• [GOAL OF THE EXERCISE]: Continue the newspaper article about the Stone family and the Head of the Charles Regatta, picking up after its final sentence.

• [READING TEXT]:
※
Wednesday, October 22, 2008

Meet the Stones, all in a row

At Charles regatta,

a family goes with sport's flow

Newton's Stone family, including (from left) siblings Robbie and Gevvie and parents Gregg and Lisa, has old ties to this weekend's Head of the Charles. Newton's Stone family, including (from left) siblings Robbie and Gevvie and parents Gregg and Lisa, has old ties to this weekend's Head of the Charles. (Justine Hunt/Globe Staff)

By Justin A. Rice
Globe Correspondent / October 19, 2008

As a child growing up in Newton, Gevvie Stone often confused the annual Head of the Charles Regatta with Christmas.

The rowing fest on the Charles River was more than a seasonal benchmark for Stone. The regatta meant her father's old college crew buddies honored the pact they made at their graduation from Harvard in 1975, to reunite each October until they could no longer physically travel to the internationally famed weekend of races.

"All the kids got hot dogs and hamburgers and we watched movies and got presents, almost like Christmas," said the 23-year-old, recalling the Head of the Charles gatherings of her youth.

This weekend, the first-year medical student at Tufts University was scheduled to race in her seventh Head of the Charles. But it is just the second time competing in the regatta's Championship Singles race for the former Princeton undergrad, who was a vital cog in the Tigers' varsity eight that cruised to the NCAA championship in 2006.

The singles race, though, is hardly foreign waters. Both of her parents, Gregg and Lisa, won the marquee event in 1977.

During last year's women's Championship Singles race, her sister Phoebe and their father rode bikes along the banks of the Charles, cheering Gevvie to a sixth-place finish. It was the first time Gregg Stone was able to actually watch his daughter race in the discipline he identifies with most.

"I was so nervous, I didn't want to watch the race," he said of Gevvie's first singles event. "I didn't want her to see how intense an experience it would be for her to do my sport, because I am a single-sculler by nature."

In addition to her taxing schedule this year as a medical student, Stone meets her father on the Charles at 6 a.m. several mornings a week before she runs off to class.

In preparing for last year's Head of the Charles, Gevvie trained with the US National team, a squad she won a gold medal with two years ago at the under-23 championships in Hazewinkel, Belgium.

"I'm definitely more tempted to say 'Maybe I won't do it, maybe I'll do this instead,' " Gevvie said of her training regimen without a team, which she does once a day, compared with three times during her college days. "Then I remind myself what I'm aiming for, what I would be doing if I was with my teammates and what my former teammates are doing."

Setting a time to train with her father, she said, is "good motivation."

Last weekend, Stone and her 55-year-old father traveled to the Head of the Housatonic Regatta in New Haven, where Gregg finished second in the men's Singles Masters race and Gevvie won the women's Open Singles event.

The Head of the Charles marks the fourth time this fall they've raced in the same regatta.
※
• [STORED DATA]:
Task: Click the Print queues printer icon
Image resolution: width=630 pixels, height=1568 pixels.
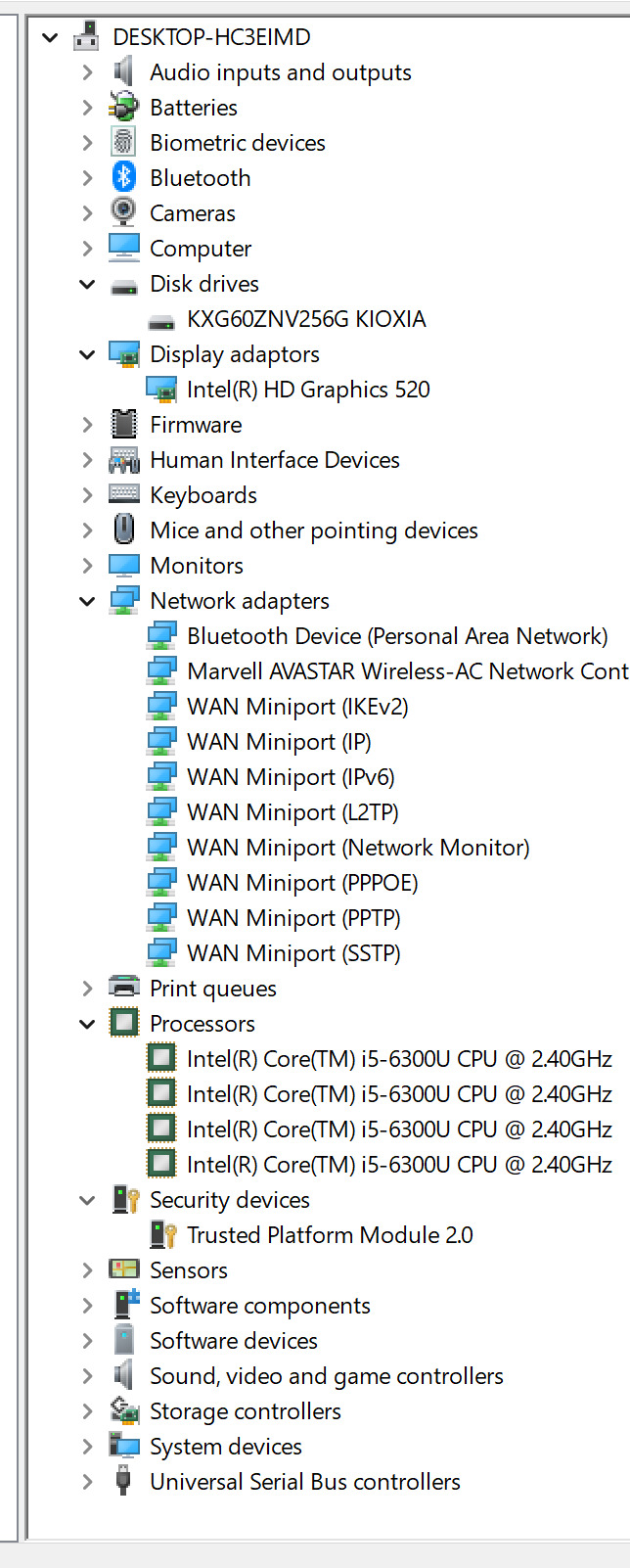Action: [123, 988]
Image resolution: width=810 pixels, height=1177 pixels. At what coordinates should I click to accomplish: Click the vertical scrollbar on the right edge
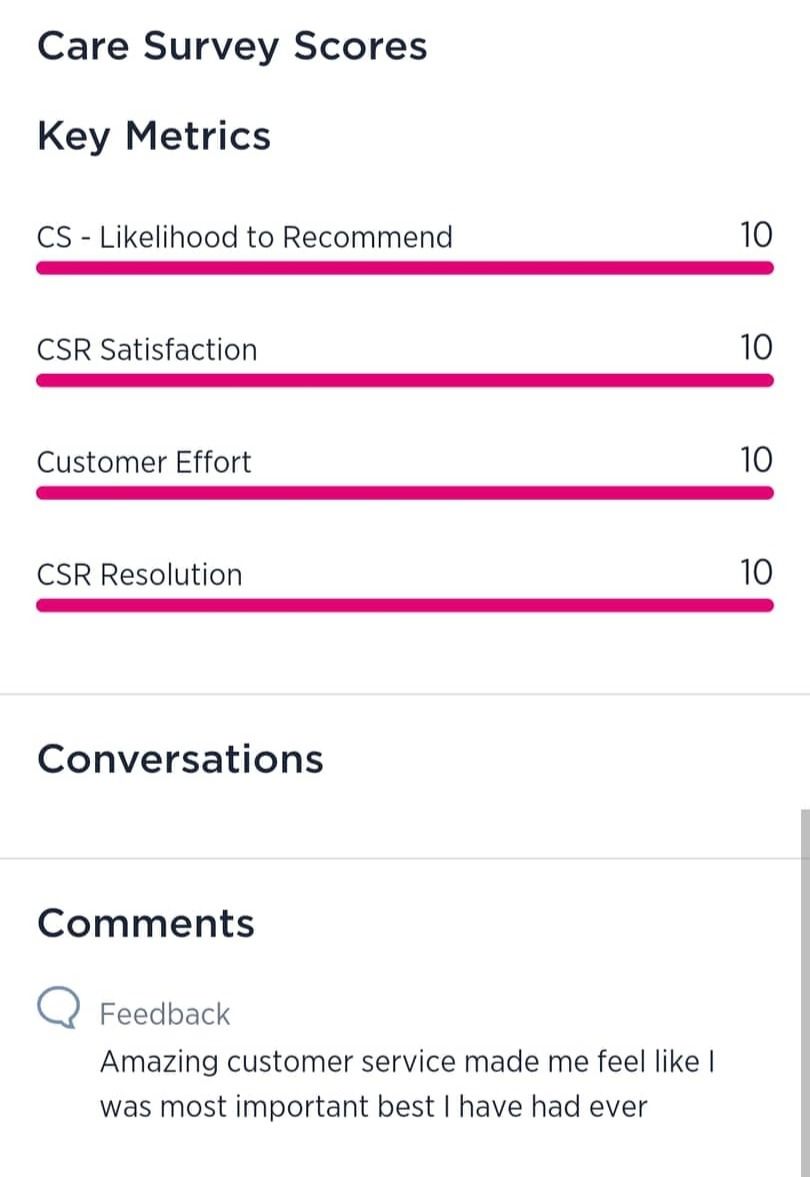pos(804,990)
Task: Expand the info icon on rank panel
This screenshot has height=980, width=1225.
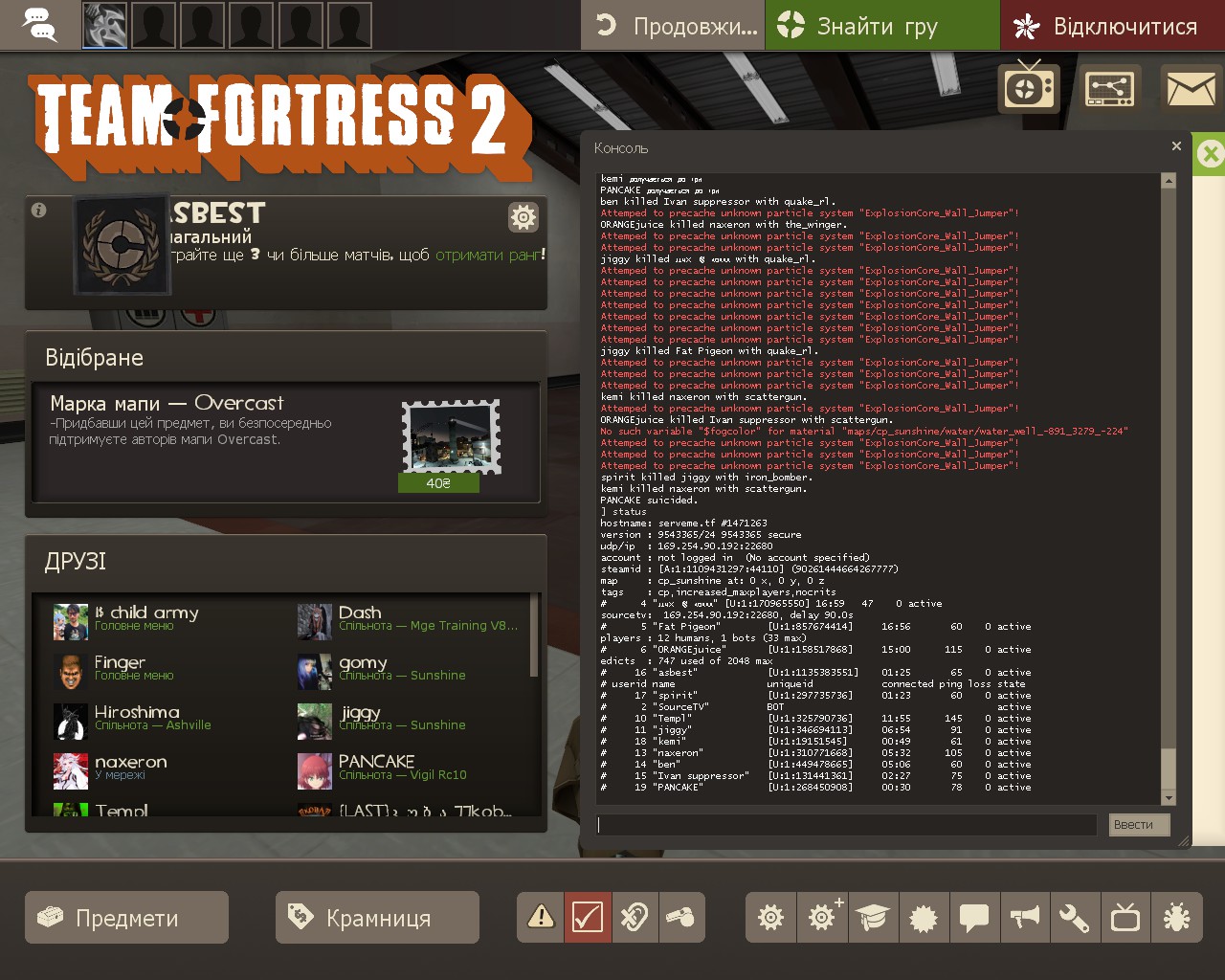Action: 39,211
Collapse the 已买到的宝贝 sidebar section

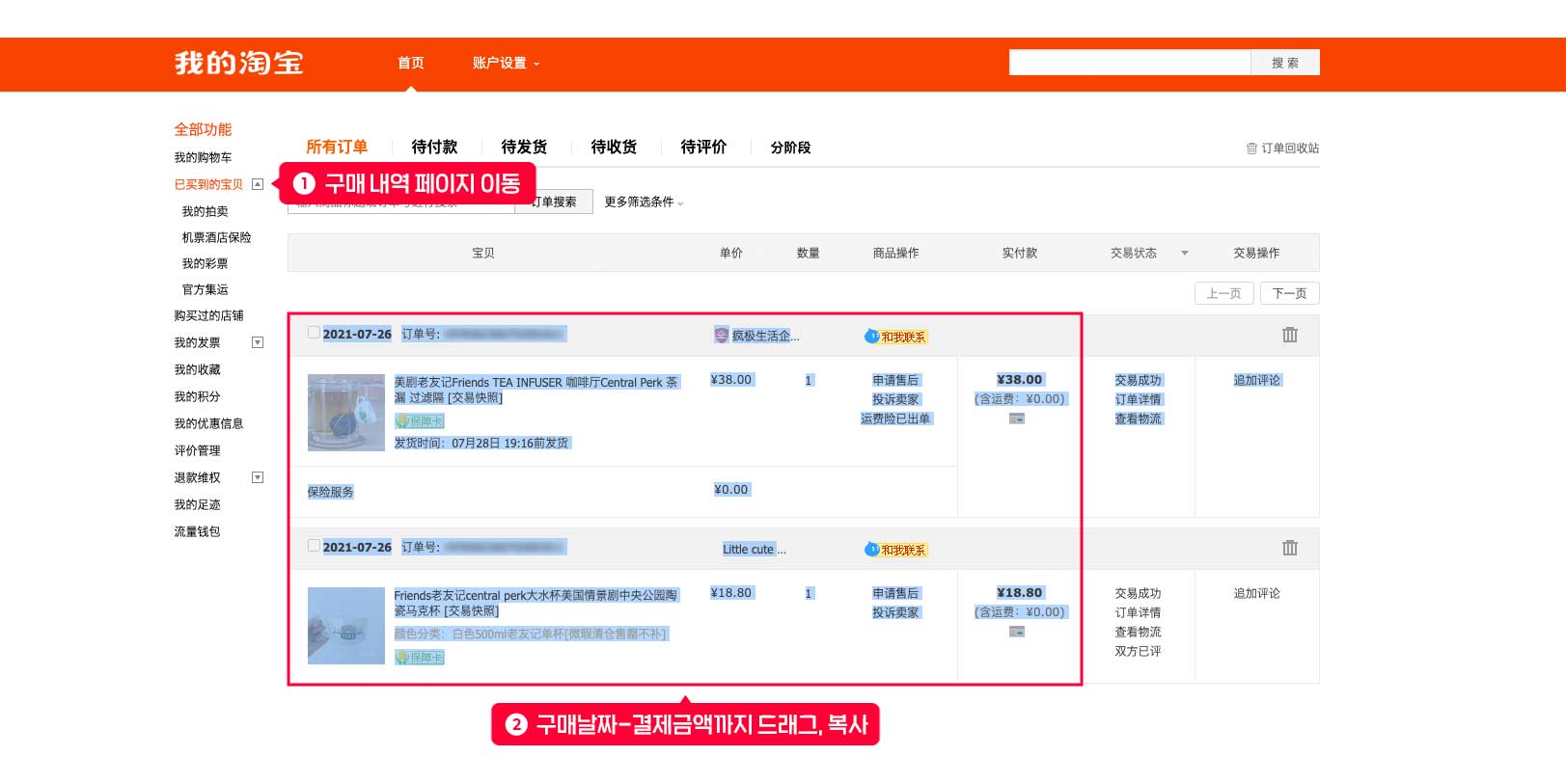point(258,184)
※
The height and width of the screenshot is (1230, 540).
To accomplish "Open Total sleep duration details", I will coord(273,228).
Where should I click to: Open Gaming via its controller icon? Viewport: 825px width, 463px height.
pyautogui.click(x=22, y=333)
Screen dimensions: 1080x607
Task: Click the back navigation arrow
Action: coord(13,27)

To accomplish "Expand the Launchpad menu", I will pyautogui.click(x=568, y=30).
※
• [REPLY]:
"It's the same thing as talking with my friends, the only thing is my parents are more knowledgeable," Gevvie said, comparing her strategy discussions these days with her experiences on her old teams. However, she noted, "The other talk is different during the other half of our conversations."

Her parents met at the 1977 world championships in Amsterdam, a year after Lisa rowed in the Summer Olympics in Montreal. Three years later, Gregg qualified for the 1980 Games in Moscow, but did not participate because of the US boycott.

Despite her lineage, Stone didn't always row with her parents. At the Winsor School, where her mother coaches crew, Stone played lacrosse for two seasons before shifting to the family pastime. She said she was never pushed to row.

"My parents were great about it, they probably knew all along I wouldn't play lacrosse in college, but I didn't get it in my head until my sophomore year in high school," said Stone, whose brother Robbie is a freshman rower at Harvard. He is following in the wake of both his father and grandfather, Robert G. Stone, who captained the 1947 world-record boat for the Crimson. In 2001, the elder Stone endowed the coaching position for the Harvard men's heavyweight crew.

"We definitely have a bond discussing rowing," said Gevvie, "but my sister is not involved in rowing, so when the whole family gets together, we try not to focus the conversation on rowing too much."

Father and daughter will continue their early morning workouts as Gevvie sets her sights on next summer's US national championships, and qualifying for the 2012 Olympics in London.

Stone, who fell short in her bid to make the women's quadruple-scull event for this summer's Beijing Games, plans to complete two years of medical school before deciding whether to take a leave to focus on training for London.

In the meantime, Gregg Stone's local rowing friends will have to wait to get on the water with their old pal.

"When my friends ask if I want to row with them," he said, "I'm very proud to say I'm working out with my daughter."